» Exercise materials
══════
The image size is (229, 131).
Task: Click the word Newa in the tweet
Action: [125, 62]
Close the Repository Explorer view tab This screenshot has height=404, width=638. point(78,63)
══════
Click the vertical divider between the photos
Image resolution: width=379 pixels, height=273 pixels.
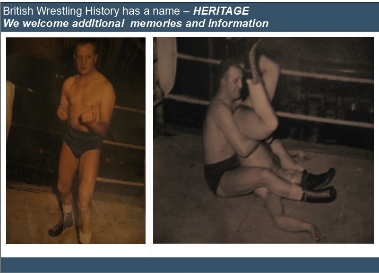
══════
» Work request
Pull every line containing "width" out of the entries.

» Solution to this exercise
Close the Repository Explorer view tab This screenshot has height=404, width=638. point(78,63)
Image resolution: width=379 pixels, height=273 pixels.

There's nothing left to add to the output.